Balanced Binary Search Trees: Introduction and Basic Definitions

Introduction

Balanced binary search trees are among the most important data structures in Computer Science. This is because they are eﬃcient, versatile, and extensible in many ways. They are used as a black-box in numerous algorithms and even other data structures.

The main virtue of balanced binary search trees is their ability to maintain a dynamic set in sorted order, while supporting a large range of operations in time logarithmic in the size of the set. The operations include search, insertion, deletion, predecessor/successor search, range search, rank search, batch update, split, meld, and merge. These operations are described in more detail in Section 10.2 below.

Data structures supporting the operations search, insertion, deletion, and predecessor (and/or successor) search are often denoted ordered dictionaries. In the comparison based model, the logarithmic performance of balanced binary search trees is optimal for ordered dictionaries, whereas in the RAM model, faster operations are possible [13, 18]. If one considers unordered dictionaries, i.e., only the operations search, insertion, and deletion, expected constant time is possible by hashing.

Basic Deﬁnitions

Trees

There are many ways to deﬁne trees. In this section, we deﬁne a tree as a hierarchical organization of a collection of nodes. For alternatives to our exposition, see the chapter on trees.

A tree can be empty. If it is not empty, it consists of one node, which is referred to as the root of the tree, and a collection of trees, referred to as subtrees. Thus, a tree consists of many smaller trees, each with their own root. We use r to denote the single node which is the root of the entire tree.

We only consider ﬁnite trees, i.e., every collection of subtrees is ﬁnite, and there are no inﬁnite chains of nonempty subtrees. Furthermore, we only consider ordered trees, meaning that the collection of subtrees of a node is an ordered sequence rather than just a set. If every nonempty tree has exactly two subtrees, then the tree is called binary. In this case, we refer to the two subtrees as the left and right subtrees.

We use u, v, w, etc. to denote nodes and T to denote trees, applying apostrophes, index, etc. to increase the name space. For a node u, we use u.l and u.r to denote the left and right subtree, respectively, of the tree rooted by u. However, when no confusion can occur, we do not necessarily distinguish between nodes and subtrees. Thus, by the subtree v, we mean the subtree rooted at the node v and by T we mean the entire tree or the root of the tree.

We use the standard genealogical terminology to denote nodes in the vicinity of a desig- nated node. Thus, if u is the root of a tree and v is the root of a subtree of u, then v is referred to as a child of u. By analogy, this deﬁnes grandchildren, parent, grandparent, and sibling.

- Excerpted data:
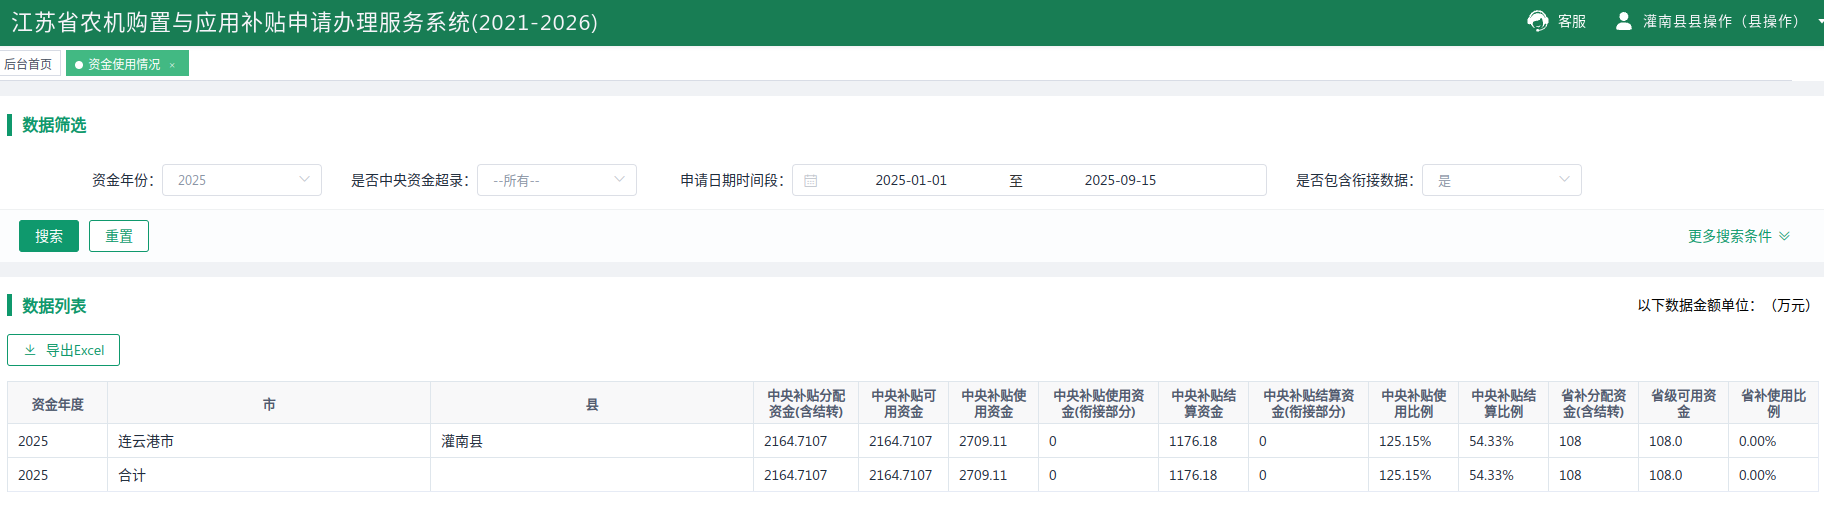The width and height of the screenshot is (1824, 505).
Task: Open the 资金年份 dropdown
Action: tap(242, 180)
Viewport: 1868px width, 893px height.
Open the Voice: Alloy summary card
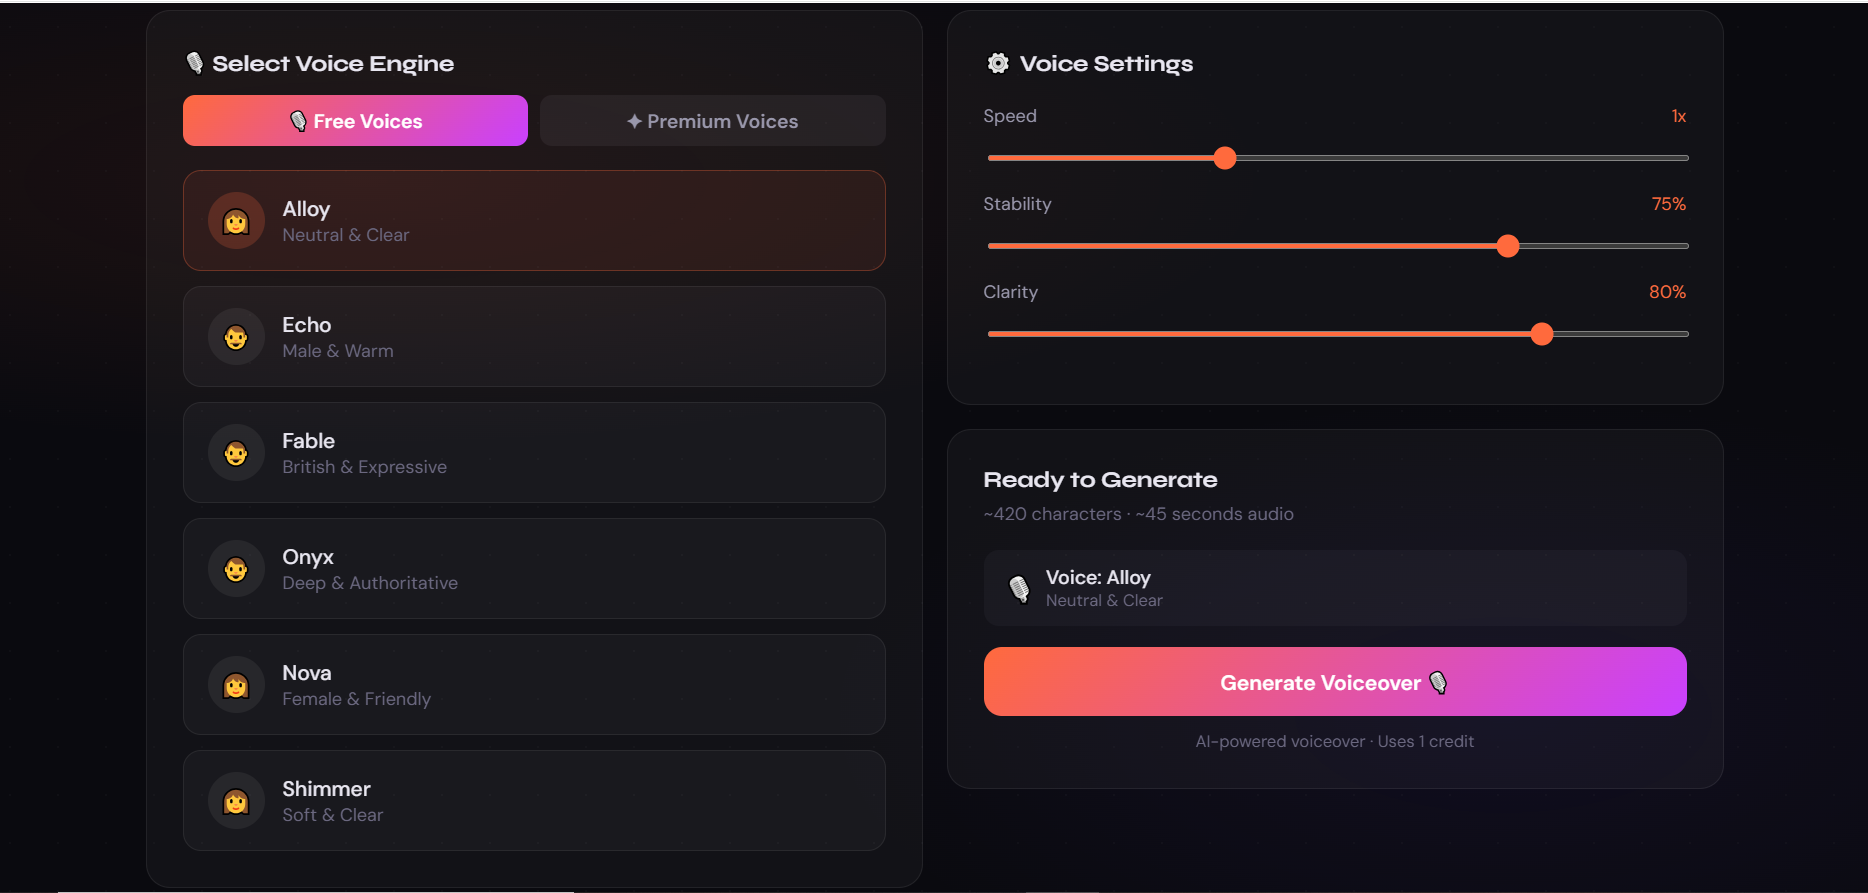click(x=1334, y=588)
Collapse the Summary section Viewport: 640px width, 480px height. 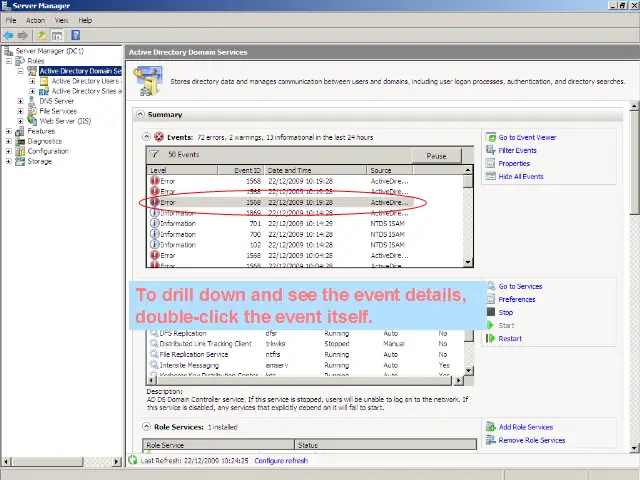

- Challenges:
**1)** In the text on balanced binary search trees, what condition makes a tree binary?
**2)** Copy the part of the text on balanced binary search trees starting with "Basic Deﬁnitions" and going on through "the entire tree.".
Answer from the text on balanced binary search trees only, not from the entries.

- Results by task:
**1)** A tree is binary if every nonempty tree has exactly two subtrees.

**2)**
Basic Deﬁnitions

Trees

There are many ways to deﬁne trees. In this section, we deﬁne a tree as a hierarchical organization of a collection of nodes. For alternatives to our exposition, see the chapter on trees.

A tree can be empty. If it is not empty, it consists of one node, which is referred to as the root of the tree, and a collection of trees, referred to as subtrees. Thus, a tree consists of many smaller trees, each with their own root. We use r to denote the single node which is the root of the entire tree.